Tas preparava-se para irromper pelo Portal quando se lembrou das boas maneiras. Virando-se, estendeu a mãozinha a Raistlin.

— Bom, então adeus, Raistlin. Embora tenha assassinado o coitado do Gnimsh, foi um prazer vê-lo de novo. Mas, já te perdoei por isso, porque o Caramon disse que tentou recompor tudo quando sacrificou a si mesmo e fechou o Portal, ao saber que a Rainha das Trevas estava à espera para te abrir ao meio e arrancar-lhe as tripas.

Neste ponto, ocorreu um pensamento ao kender.

— Me diga uma coisa Raistlin — disse. — Será que a Rainha das Trevas vai voltar e acorrentá-lo à parede, abri-lo ao meio e arrancar-lhe as entranhas? Não é que eu deseje que ela o faça, é claro. Para você deveria ser extremamente desagradável. Mas, se insistir muito, gostaria de observar.

Os olhos de Raistlin semicerraram-se.

— Mestre Pés Ligeiros, se acha que vai gostar, talvez eu peça a Sua Majestade para arrancar as suas tripas — disse.

Tas considerou a sugestão de uma generosidade extrema, mas por fim abanou a cabeça.

— Raistlin, é simpático da sua parte pensar em mim.
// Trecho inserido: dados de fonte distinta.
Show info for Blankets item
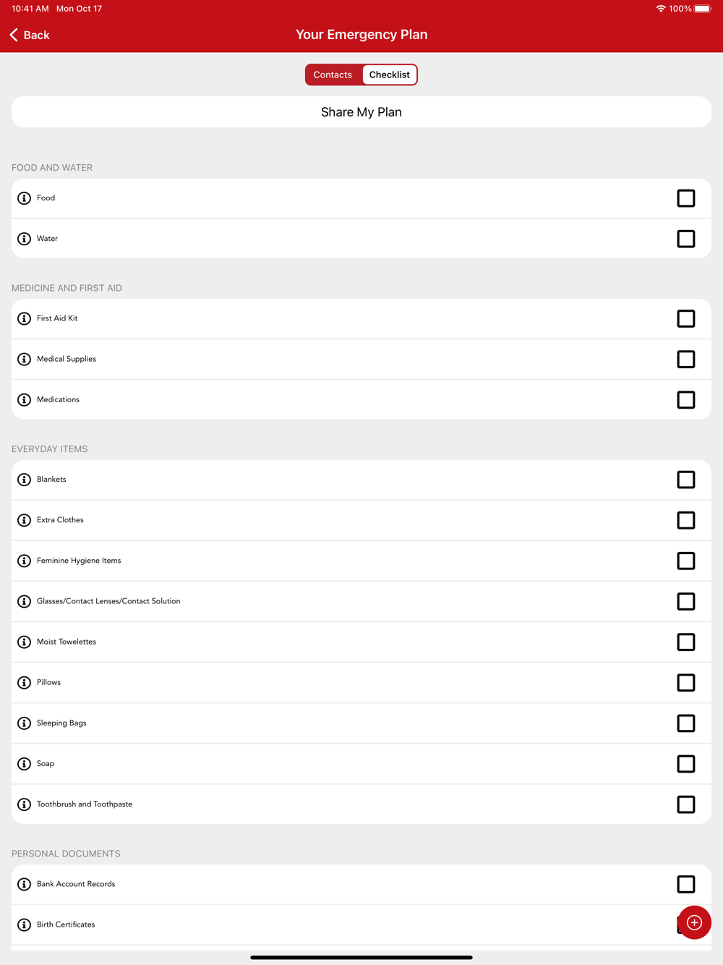The width and height of the screenshot is (723, 965). click(x=24, y=480)
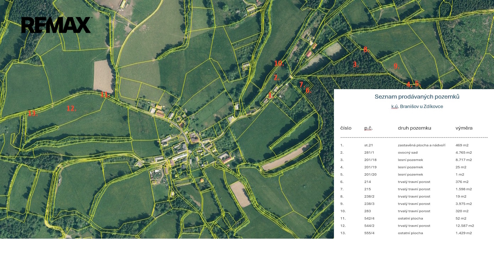Click red map marker number 12

pyautogui.click(x=71, y=109)

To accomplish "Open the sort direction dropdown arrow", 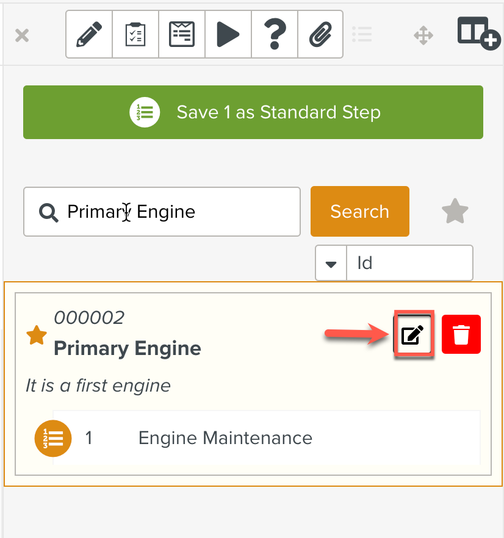I will [331, 264].
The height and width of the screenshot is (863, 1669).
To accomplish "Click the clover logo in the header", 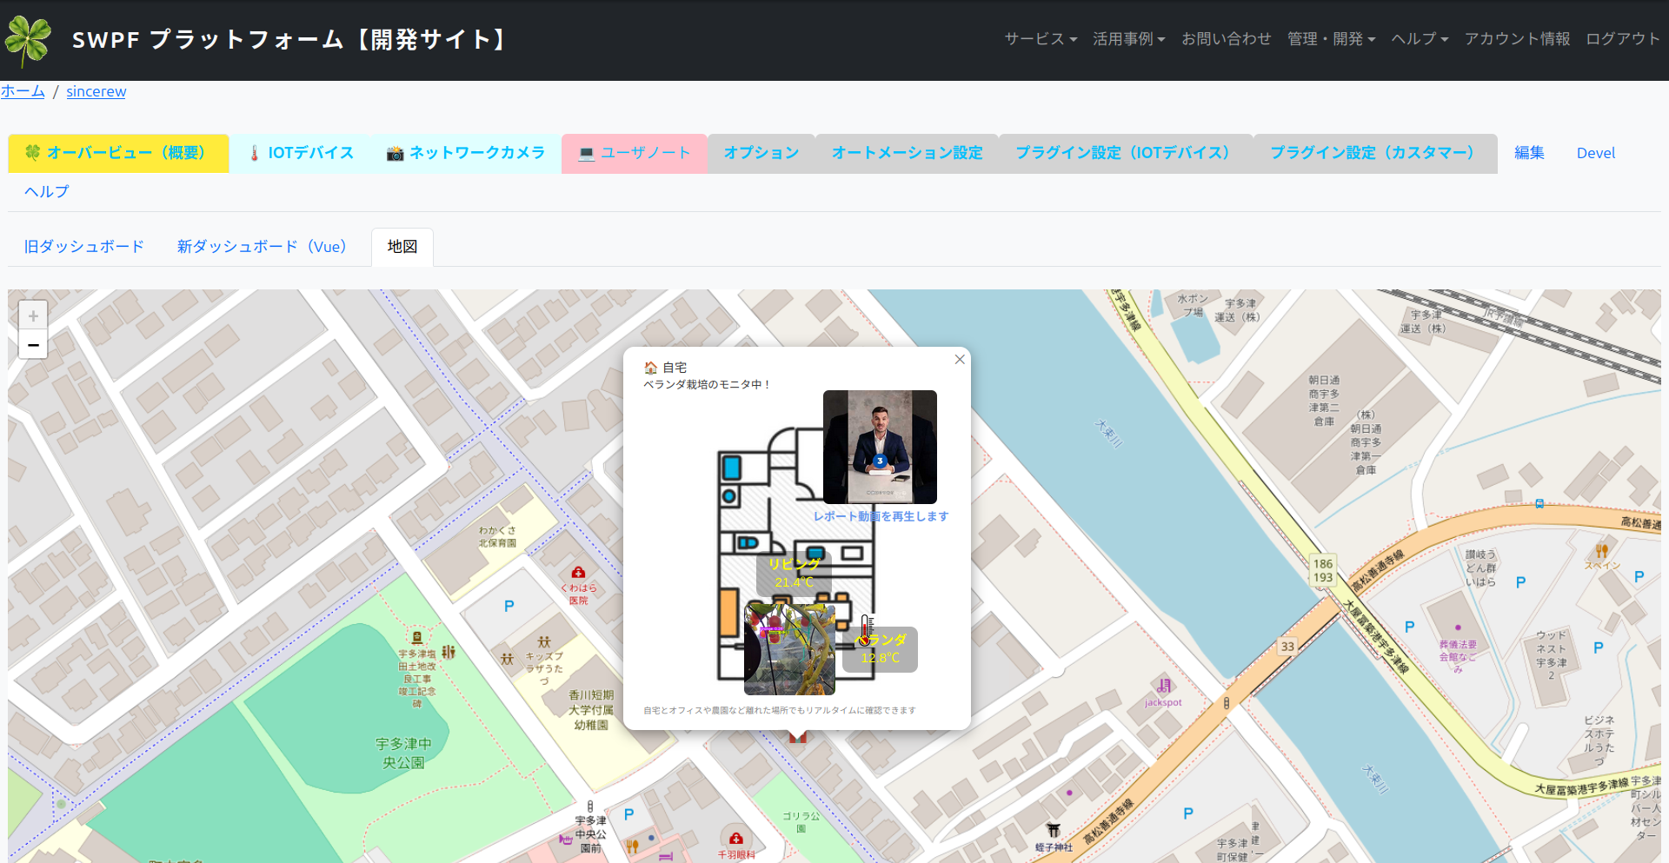I will (28, 39).
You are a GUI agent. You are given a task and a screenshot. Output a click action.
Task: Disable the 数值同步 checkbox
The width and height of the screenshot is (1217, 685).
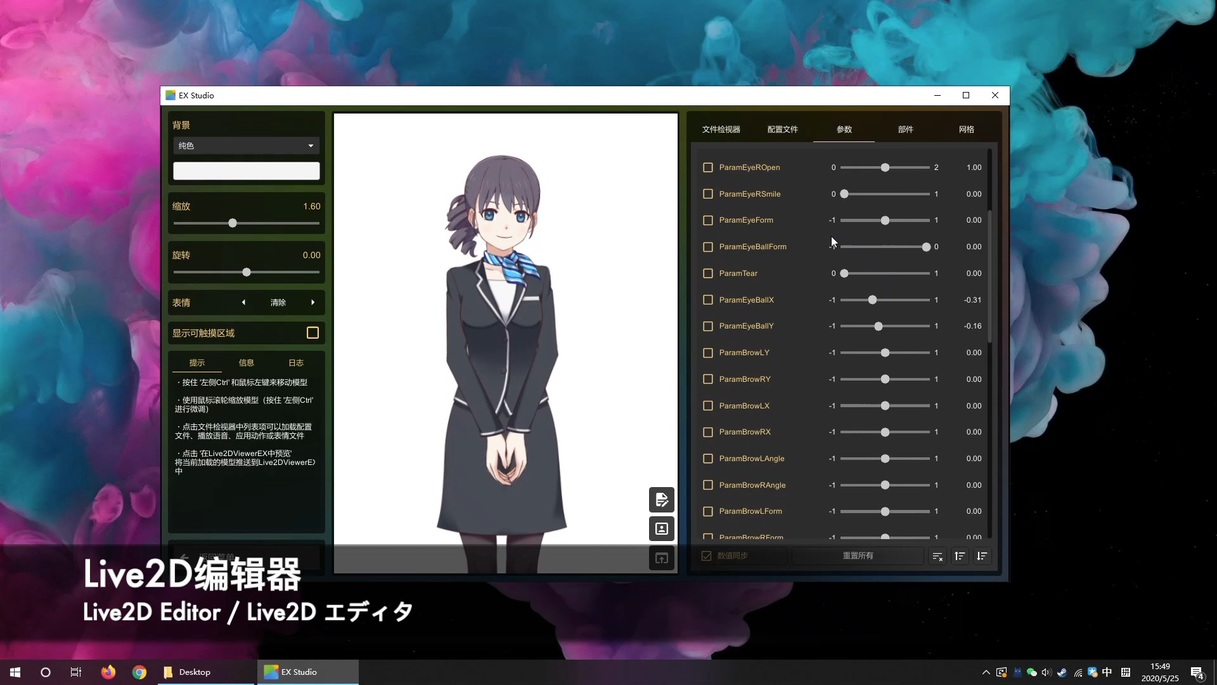(x=705, y=555)
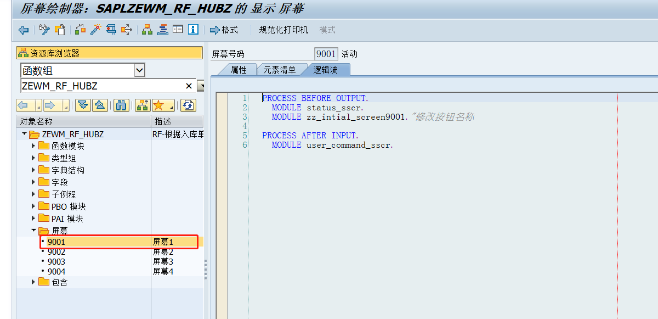Image resolution: width=658 pixels, height=319 pixels.
Task: Click the hierarchy diagram icon in the toolbar
Action: point(147,30)
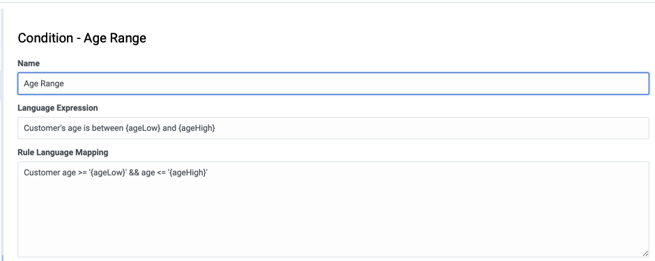Place cursor on {ageHigh} in Language Expression
The width and height of the screenshot is (655, 261).
197,129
Nunca me arrancaram as tripas antes, e embora seja, com toda a certeza, bastante lúdico, acho que não pressuporia uma vida longa. O Tanis estava sempre me dizendo para eu refletir antes de dizer qualquer coisa, susceptível ou não de conduzir a uma vida longa, e, caso não fosse, para não fazê-lo. Eu diria que o ponto em questão se insere na última categoria.

Palin parecia realmente alarmado.

— A Rainha das Trevas não vai regressar, não é, Tio? Para te... para te torturar...

— Quem dera a ela. Takhisis tem uma excelente memória. Não esquece nem perdoa. Se pudesse, desforraria em mim, mas encontro-me protegido da sua ira — respondeu Raistlin de modo estranho. — Conforme disse o kender... uma recompensa pelo meu sacrifício.

— Então, não vai ser torturado? — perguntou Tas.

— Não, não vou — respondeu Raistlin. — Lamento se te desiludo.

— Não faz mal — tranquilizou-o Tas. — Esta viagem serviu para compensar, pois foi ótima mesmo. Imagine, ver todos os deuses de perto, como aconteceu. Claro que senti muito a falta de Fizban, mas não vejo muito como poderia ajudar numa situação tão difícil como esta. E agora já sei como se parece o Paladino quando não anda a por fogo na barba nem a perder o chapéu. E o Gileano, pareceu-me tão familiar, mas não consigo me lembrar onde o encontrei antes. O Chemosh é feio de morrer, não é? A caveira, é mesmo a cara dele? E o Morgion, com a carne se esfarrapando toda. Talvez, diria “olá” a Paladino, um gesto educado da minha parte, sendo eu e ele amigos tão chegados, mas estava com problemas na voz. Será que o gato me comeu a língua? Se foi isso, o que aconteceu ao gato? E, antes de mais nada, porque o gato quereria uma língua suplementar?

— Têm que partir — disse Raistlin com firmeza. — Estão perdendo tempo.

— Estou preparado — anunciou Tas, começando a dirigir-se para o Portal. — Adeus, Raistlin! — gritou, por cima do ombro. — Direi a Caramon que mandou um “olá”, embora não o tenha feito.

De repente, o kender deu-se conta de que se encontrava sozinho.

— Palin, você não vem? — perguntou.

Palin manteve-se imóvel, percorrendo nervosamente o bastão com as mãos. Depois, olhou para Raistlin.

— Não vem conosco, não é tio? — perguntou.